◆ **Information supplied**
____________________
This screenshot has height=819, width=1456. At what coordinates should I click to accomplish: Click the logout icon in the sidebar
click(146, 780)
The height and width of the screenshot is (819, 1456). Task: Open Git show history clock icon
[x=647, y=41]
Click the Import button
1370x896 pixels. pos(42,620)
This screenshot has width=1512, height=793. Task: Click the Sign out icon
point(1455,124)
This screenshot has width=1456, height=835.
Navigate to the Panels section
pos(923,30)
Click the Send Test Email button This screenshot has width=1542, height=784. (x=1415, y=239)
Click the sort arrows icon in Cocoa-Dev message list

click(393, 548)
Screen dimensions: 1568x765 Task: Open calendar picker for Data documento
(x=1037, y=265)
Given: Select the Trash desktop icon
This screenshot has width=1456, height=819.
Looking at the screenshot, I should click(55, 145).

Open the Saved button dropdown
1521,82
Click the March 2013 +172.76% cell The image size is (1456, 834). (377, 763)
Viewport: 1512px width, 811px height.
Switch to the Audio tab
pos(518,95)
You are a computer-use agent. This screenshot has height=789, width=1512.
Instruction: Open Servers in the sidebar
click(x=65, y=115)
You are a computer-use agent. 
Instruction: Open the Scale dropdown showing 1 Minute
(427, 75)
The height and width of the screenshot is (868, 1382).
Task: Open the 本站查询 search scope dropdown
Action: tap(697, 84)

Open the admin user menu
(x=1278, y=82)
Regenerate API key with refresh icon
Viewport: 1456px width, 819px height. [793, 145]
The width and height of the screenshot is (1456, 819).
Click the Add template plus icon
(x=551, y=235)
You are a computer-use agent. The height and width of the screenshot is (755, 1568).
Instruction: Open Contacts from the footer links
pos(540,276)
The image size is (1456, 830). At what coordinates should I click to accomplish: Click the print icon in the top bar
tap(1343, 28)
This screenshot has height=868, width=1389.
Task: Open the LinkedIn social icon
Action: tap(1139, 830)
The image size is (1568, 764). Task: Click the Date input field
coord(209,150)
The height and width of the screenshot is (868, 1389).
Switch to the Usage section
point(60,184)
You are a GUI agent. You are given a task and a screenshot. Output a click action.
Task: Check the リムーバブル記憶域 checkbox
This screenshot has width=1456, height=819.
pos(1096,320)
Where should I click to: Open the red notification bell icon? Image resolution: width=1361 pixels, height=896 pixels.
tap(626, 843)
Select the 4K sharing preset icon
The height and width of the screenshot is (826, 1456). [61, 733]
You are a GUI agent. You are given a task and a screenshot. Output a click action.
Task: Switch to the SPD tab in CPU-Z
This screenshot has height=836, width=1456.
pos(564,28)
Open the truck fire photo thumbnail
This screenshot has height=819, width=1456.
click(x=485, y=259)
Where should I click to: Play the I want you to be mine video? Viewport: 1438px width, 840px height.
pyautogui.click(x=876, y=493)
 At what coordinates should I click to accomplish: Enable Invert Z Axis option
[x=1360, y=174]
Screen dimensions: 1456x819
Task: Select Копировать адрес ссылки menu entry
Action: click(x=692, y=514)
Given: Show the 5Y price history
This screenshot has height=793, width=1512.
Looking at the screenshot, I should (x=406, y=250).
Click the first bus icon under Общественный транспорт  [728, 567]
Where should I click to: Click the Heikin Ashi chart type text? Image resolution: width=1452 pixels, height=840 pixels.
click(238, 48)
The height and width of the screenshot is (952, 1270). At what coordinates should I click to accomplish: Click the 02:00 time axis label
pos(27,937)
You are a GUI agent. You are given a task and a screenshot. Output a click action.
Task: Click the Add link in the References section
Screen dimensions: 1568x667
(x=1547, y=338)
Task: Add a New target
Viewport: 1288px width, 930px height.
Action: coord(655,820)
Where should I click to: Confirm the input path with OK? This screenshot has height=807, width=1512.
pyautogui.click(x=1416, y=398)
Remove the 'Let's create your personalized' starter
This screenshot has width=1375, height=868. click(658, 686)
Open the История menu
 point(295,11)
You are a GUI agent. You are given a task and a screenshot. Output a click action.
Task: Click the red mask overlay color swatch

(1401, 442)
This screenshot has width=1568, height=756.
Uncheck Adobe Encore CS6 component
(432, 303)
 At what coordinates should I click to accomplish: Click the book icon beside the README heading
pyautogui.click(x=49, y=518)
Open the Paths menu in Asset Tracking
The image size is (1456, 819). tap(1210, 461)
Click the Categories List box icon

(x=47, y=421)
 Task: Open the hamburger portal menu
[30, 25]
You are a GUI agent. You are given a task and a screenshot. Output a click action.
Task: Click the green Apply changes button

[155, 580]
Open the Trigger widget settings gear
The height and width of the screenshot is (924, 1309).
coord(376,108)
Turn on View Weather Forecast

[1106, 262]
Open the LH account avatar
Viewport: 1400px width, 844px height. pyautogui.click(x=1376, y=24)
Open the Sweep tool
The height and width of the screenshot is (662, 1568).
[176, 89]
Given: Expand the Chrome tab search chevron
____________________
◆ **Work request**
Transcribe all records exactly as written.

◆ **Written answer**
This screenshot has height=819, width=1456. At what coordinates should I click to accomplish: Click the logout icon in the sidebar
click(146, 780)
The height and width of the screenshot is (819, 1456). Task: Open Git show history clock icon
[x=647, y=41]
Click the Import button
1370x896 pixels. pos(42,620)
This screenshot has width=1512, height=793. Task: Click the Sign out icon
point(1455,124)
This screenshot has width=1456, height=835.
Navigate to the Panels section
pos(923,30)
Click the Send Test Email button This screenshot has width=1542, height=784. (x=1415, y=239)
Click the sort arrows icon in Cocoa-Dev message list

click(393, 548)
Screen dimensions: 1568x765 Task: Open calendar picker for Data documento
(x=1037, y=265)
Given: Select the Trash desktop icon
This screenshot has width=1456, height=819.
Looking at the screenshot, I should click(55, 145).

Open the Saved button dropdown
1521,82
Click the March 2013 +172.76% cell The image size is (1456, 834). (377, 763)
Viewport: 1512px width, 811px height.
Switch to the Audio tab
pos(518,95)
You are a computer-use agent. This screenshot has height=789, width=1512.
Instruction: Open Servers in the sidebar
click(x=65, y=115)
You are a computer-use agent. 
Instruction: Open the Scale dropdown showing 1 Minute
(427, 75)
The height and width of the screenshot is (868, 1382).
Task: Open the 本站查询 search scope dropdown
Action: tap(697, 84)

Open the admin user menu
(x=1278, y=82)
Regenerate API key with refresh icon
Viewport: 1456px width, 819px height. [793, 145]
The width and height of the screenshot is (1456, 819).
Click the Add template plus icon
(x=551, y=235)
You are a computer-use agent. The height and width of the screenshot is (755, 1568).
Instruction: Open Contacts from the footer links
pos(540,276)
The image size is (1456, 830). At what coordinates should I click to accomplish: Click the print icon in the top bar
tap(1343, 28)
This screenshot has height=868, width=1389.
Task: Open the LinkedIn social icon
Action: tap(1139, 830)
The image size is (1568, 764). Task: Click the Date input field
coord(209,150)
The height and width of the screenshot is (868, 1389).
Switch to the Usage section
point(60,184)
You are a GUI agent. You are given a task and a screenshot. Output a click action.
Task: Check the リムーバブル記憶域 checkbox
This screenshot has width=1456, height=819.
pos(1096,320)
Where should I click to: Open the red notification bell icon? Image resolution: width=1361 pixels, height=896 pixels.
tap(626, 843)
Select the 4K sharing preset icon
The height and width of the screenshot is (826, 1456). [61, 733]
You are a GUI agent. You are given a task and a screenshot. Output a click action.
Task: Switch to the SPD tab in CPU-Z
This screenshot has height=836, width=1456.
pos(564,28)
Open the truck fire photo thumbnail
This screenshot has height=819, width=1456.
click(x=485, y=259)
Where should I click to: Play the I want you to be mine video? Viewport: 1438px width, 840px height.
pyautogui.click(x=876, y=493)
 At what coordinates should I click to accomplish: Enable Invert Z Axis option
[x=1360, y=174]
Screen dimensions: 1456x819
Task: Select Копировать адрес ссылки menu entry
Action: click(x=692, y=514)
Given: Show the 5Y price history
This screenshot has height=793, width=1512.
Looking at the screenshot, I should (x=406, y=250).
Click the first bus icon under Общественный транспорт  [728, 567]
Where should I click to: Click the Heikin Ashi chart type text? Image resolution: width=1452 pixels, height=840 pixels.
click(238, 48)
The height and width of the screenshot is (952, 1270). At what coordinates should I click to accomplish: Click the 02:00 time axis label
pos(27,937)
You are a GUI agent. You are given a task and a screenshot. Output a click action.
Task: Click the Add link in the References section
Screen dimensions: 1568x667
(x=1547, y=338)
Task: Add a New target
Viewport: 1288px width, 930px height.
Action: coord(655,820)
Where should I click to: Confirm the input path with OK? This screenshot has height=807, width=1512.
pyautogui.click(x=1416, y=398)
Remove the 'Let's create your personalized' starter
This screenshot has width=1375, height=868. click(658, 686)
Open the История menu
 point(295,11)
You are a GUI agent. You are given a task and a screenshot. Output a click action.
Task: Click the red mask overlay color swatch

(1401, 442)
This screenshot has width=1568, height=756.
Uncheck Adobe Encore CS6 component
(432, 303)
 At what coordinates should I click to accomplish: Click the book icon beside the README heading
pyautogui.click(x=49, y=518)
Open the Paths menu in Asset Tracking
The image size is (1456, 819). tap(1210, 461)
Click the Categories List box icon

(x=47, y=421)
 Task: Open the hamburger portal menu
[30, 25]
You are a GUI agent. You are given a task and a screenshot. Output a click action.
Task: Click the green Apply changes button

[155, 580]
Open the Trigger widget settings gear
The height and width of the screenshot is (924, 1309).
coord(376,108)
Turn on View Weather Forecast

[1106, 262]
Open the LH account avatar
Viewport: 1400px width, 844px height. pyautogui.click(x=1376, y=24)
Open the Sweep tool
The height and width of the screenshot is (662, 1568).
[176, 89]
Given: Expand the Chrome tab search chevron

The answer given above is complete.